The last of the four craft projects I started last week is currently drying in the garage. I'll be sharing them with you in pairs later this week. But...since I got delayed on that thanks to my inability to properly use spray paint, I'm going to go ahead and share something I learned this week that has been a complete life saver.
Here comes the back story...
I hate shopping for pants, especially jeans. Finding ones that fit properly is usually a nightmare. (It doesn't help that I hate clothes shopping in general.) So when I find a pair that fits well, I typically buy two or three of them. Safety in numbers, people.
I was sitting pretty in denim land with three great pairs that fit well and were comfortable until about two months ago. At that point, my jeans decided to let me know that I'm getting a little hefty in the thighs. (So considerate.) They did this by ripping nearly simultaneously in the same area on three different pairs of jeans. I kid you not. All three pairs within a week. Same location. One of those pairs in two mirror image spots.
I figured, no problem. The newest of those pairs was at least five years old, so I decided it was just time to go buy a couple of new pairs. Not so fast. This particular cut and color is no longer manufactured, meaning that I would have to replace with another style and fit that I like and can afford. Fine. I tried. After four different styles of jeans in two different sizes resulting in nothing that fit me in the legs (height), butt (width) and thigh (width again) departments at the same time, I gave up.
So, I've been relegated to wearing my "fat jeans" for the last couple of months. I don't like it. They're saggy in the butt and becoming obnoxious to cinch tight enough at the waist. Good news: I'm not chubby enough to need my fat pants. Bad news: I'm not skinny enough to wear my remaining pants. Those three pairs were the only happy mediums I had.
And then, miracle of miracles, I found this post from Create/Enjoy. Granted, this is my first attempt at this technique and my stitches aren't as hidden as hers, but I am STOKED to have functional jeans again. After 45 minutes, I'm back in business with three well-fitting pairs.
Here's what I started with on the worst pair (I forgot to take a picture before I put on the interfacing, so this looks better than they really were. Figure about a 2" long gap about a quarter width wide when the pants were on.)
|Obviously, I don't have a "thigh gap". Darn you friction.|
Now a close up of the patched area after sewing...
I could have gone out and bought some better matching thread...but I didn't. Here's what it looks like from a little further away...
And finally, more or less what they'll look like from the front.
This is at about a foot away. I don't think I'll have anyone getting that cozy with my crotch, so I'm calling it good. So much better! They live to fight another day! I can't tell you how happy this trick made me!

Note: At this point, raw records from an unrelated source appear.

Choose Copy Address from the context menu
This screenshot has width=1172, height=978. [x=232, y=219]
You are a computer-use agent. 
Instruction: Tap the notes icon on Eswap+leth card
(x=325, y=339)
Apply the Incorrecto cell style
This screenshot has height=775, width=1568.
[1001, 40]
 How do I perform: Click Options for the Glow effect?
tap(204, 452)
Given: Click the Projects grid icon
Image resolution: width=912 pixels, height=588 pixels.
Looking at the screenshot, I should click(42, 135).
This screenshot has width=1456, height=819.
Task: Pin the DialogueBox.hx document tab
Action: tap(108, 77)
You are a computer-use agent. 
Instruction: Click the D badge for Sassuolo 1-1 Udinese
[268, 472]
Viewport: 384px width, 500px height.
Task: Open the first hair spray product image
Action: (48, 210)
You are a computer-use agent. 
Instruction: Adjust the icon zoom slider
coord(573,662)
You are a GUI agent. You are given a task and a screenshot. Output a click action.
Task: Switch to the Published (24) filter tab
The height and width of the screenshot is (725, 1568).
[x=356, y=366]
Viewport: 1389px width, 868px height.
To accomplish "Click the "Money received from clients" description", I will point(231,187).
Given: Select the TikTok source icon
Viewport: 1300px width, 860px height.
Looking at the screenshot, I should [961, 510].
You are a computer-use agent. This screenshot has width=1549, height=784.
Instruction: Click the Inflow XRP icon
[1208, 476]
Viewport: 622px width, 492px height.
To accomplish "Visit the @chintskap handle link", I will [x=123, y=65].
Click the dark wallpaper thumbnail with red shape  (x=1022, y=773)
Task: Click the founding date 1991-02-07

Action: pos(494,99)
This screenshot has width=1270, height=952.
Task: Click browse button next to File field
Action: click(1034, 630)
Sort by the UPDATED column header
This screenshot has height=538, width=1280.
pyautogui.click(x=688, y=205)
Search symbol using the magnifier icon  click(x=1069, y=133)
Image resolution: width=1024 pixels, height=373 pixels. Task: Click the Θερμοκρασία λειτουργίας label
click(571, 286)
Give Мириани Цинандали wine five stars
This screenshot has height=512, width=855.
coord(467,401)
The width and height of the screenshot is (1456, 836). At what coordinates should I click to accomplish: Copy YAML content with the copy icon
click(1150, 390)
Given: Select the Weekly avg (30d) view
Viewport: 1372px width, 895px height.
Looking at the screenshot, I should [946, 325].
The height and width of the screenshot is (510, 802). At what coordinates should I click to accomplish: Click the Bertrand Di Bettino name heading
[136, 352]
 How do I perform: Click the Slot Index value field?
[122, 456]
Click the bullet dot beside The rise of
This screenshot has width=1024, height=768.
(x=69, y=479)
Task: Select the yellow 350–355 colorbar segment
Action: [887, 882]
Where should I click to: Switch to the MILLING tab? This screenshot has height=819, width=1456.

Here's the basics of the method:
1. Cut a small piece of thin interfacing. (She says the fabric types are better than the paper ones. I used some grid-on-point that I had leftover.) Turn jeans inside out. Position the tear with edges together, overlap with the interfacing, and iron to the inside of the jeans.
2. Turn jeans right side out and position on the machine.
3. Sew back and forth (using the backstitch function on your machine) across the tear from one end to another. I tried to follow the grain of the denim somewhat -- which would have made this blend better if I had a lighter colored thread.
That's it! I just saved myself at least $60 in new jeans. Seriously...stoked!